▶ [MATERIALS PROVIDED]:

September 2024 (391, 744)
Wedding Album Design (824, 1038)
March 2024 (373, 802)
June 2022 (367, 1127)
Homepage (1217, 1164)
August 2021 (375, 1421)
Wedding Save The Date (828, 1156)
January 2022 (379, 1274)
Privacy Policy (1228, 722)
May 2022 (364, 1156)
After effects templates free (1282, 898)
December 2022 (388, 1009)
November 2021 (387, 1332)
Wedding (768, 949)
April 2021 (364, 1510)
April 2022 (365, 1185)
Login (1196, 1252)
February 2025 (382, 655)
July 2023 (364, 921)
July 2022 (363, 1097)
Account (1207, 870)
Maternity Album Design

▶ [REQUIRED WORK]: Recopy all the entries faithfully, leaving none out.

▶ [THE COMPLETED TASK]:
September 2024 (391, 744)
Wedding Album Design (824, 1038)
March 2024 (373, 802)
June 2022 (367, 1127)
Homepage (1217, 1164)
August 2021 (375, 1421)
Wedding Save The Date (828, 1156)
January 2022 (379, 1274)
Privacy Policy (1228, 722)
May 2022 (364, 1156)
After effects templates free (1282, 898)
December 2022 (388, 1009)
November 2021 (387, 1332)
Wedding (768, 949)
April 2021 (364, 1510)
April 2022 (365, 1185)
Login (1196, 1252)
February 2025 (382, 655)
July 2023 (364, 921)
July 2022 (363, 1097)
Account (1207, 870)
Maternity Album Design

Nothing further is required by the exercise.